Sudan's Merciless War on Its own People
July 18, 1998
by Bill Frist
When the United Nations World Food Program announced last week that up to 2.6 million people in Southern Sudan are in imminent danger of starvation, the news was received with surprising nonchalance. Such news is becoming almost routine from misery-plagued east Africa, but what is unfolding in southern Sudan is at least the fourth widespread, large-scale humanitarian disaster in the region in the past 15 years.
In all cases, the United States' record is not one of success. Ethiopia in 1984, a disastrous military involvement in Somalia in 1993, and shameful neglect in Rwanda have left the public bitter toward the prospect of yet more involvement. But again, as famine hovers over the region, we face a disconcertingly similar quandary on the nature of our response.
In January I worked in southern Sudan as a medical missionary, and I have seen firsthand the terrible effects of the continuing civil war and how that war came to help create this situation. As a United States senator, however, I fear that by failing to make necessary changes in our response, American policy toward Sudan may be a contributing factor in the horrendous prospect of widespread starvation.

§ Entries supplied:
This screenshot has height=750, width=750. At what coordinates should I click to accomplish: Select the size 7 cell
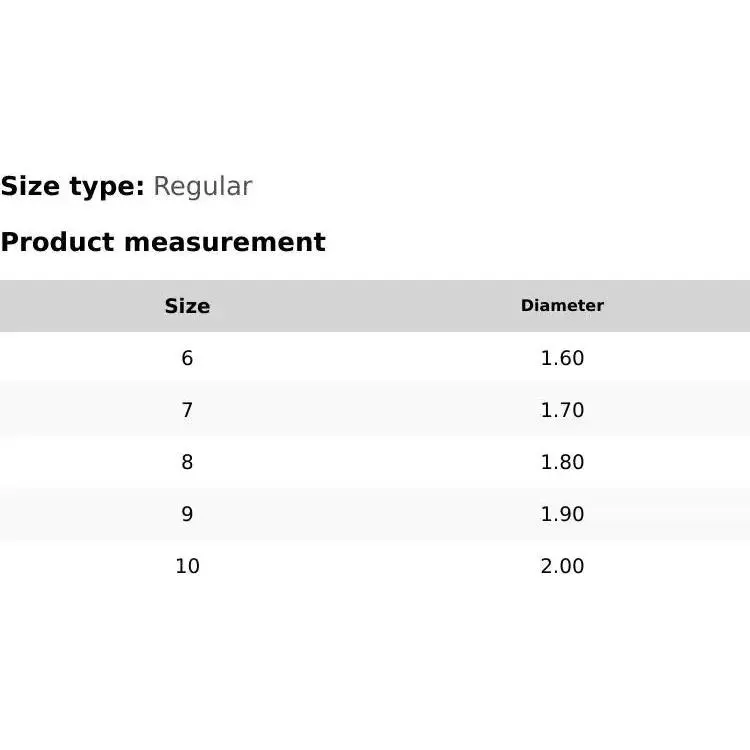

* * *

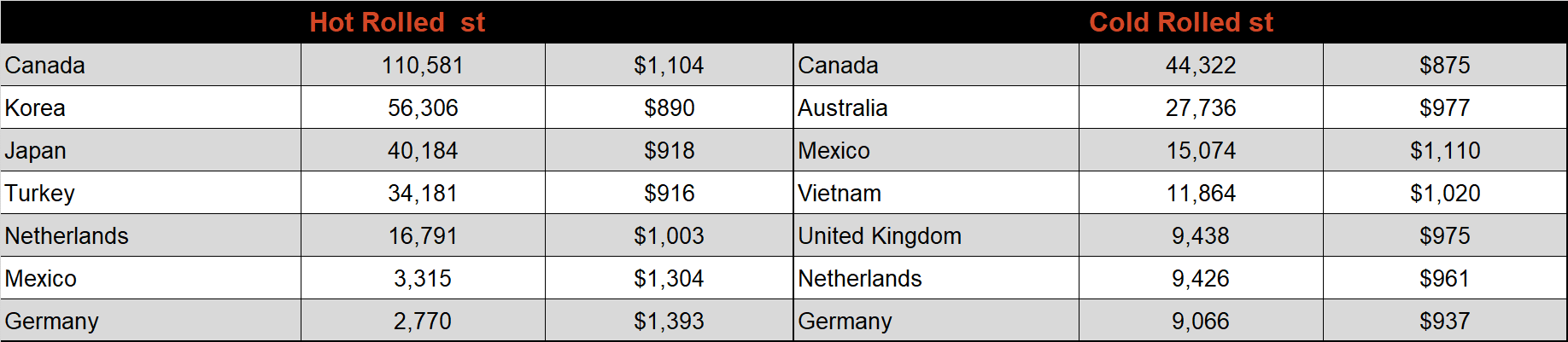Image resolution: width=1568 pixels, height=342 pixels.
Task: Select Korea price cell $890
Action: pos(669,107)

§ Instructions for the task: Continue the essay on Sudan's civil war and famine from its last sentence.

§ Answer for the task:
The radical Islamic regime in Khartoum is unmatched in its barbarity toward the sub-Saharan or "black African" Christians of the countries south. It is largely responsible for creating this impending disaster through a concerted and sustained war on its own people, in which calculated starvation, bombing of hospitals, slavery and the killing of innocent woman and children are standard procedure.
Our policy toward the Khartoum looks tough on paper, but it has yet to pose a serious challenge to the Islamic dictatorship. Neither has our wavering and inconsistent commitment to sanctions affected its behavior or its ability to finance the war.
Khartoum is set to gain billions of dollars in oil revenues from fields it is preparing to exploit in areas of rebel activity. The U.S. sanctions prohibit any American investment, but recent evidence indicates that enforcement is lax. Additionally, relief groups operating there report that new weapons are flowing in as part of a deal with one of the partners - a government-owned petroleum company in China.
It is our policy toward southern Sudan that us of more immediate importance to the potential humanitarian disaster. From my own experience operating in areas where U.S. government relief is rarely distributed, I fear that both the unilateral, and as a member of the United Nations, the United Stated unnecessarily restricts our own policy in odd deference to the regime in Khartoum.
In southern Sudan our humanitarian relief contributions to the starving are largely funneled through nongovernmental relief organizations that participate in Operation Lifeline Sudan. All of our contributions to the United Nations efforts are distributed through this flawed deal.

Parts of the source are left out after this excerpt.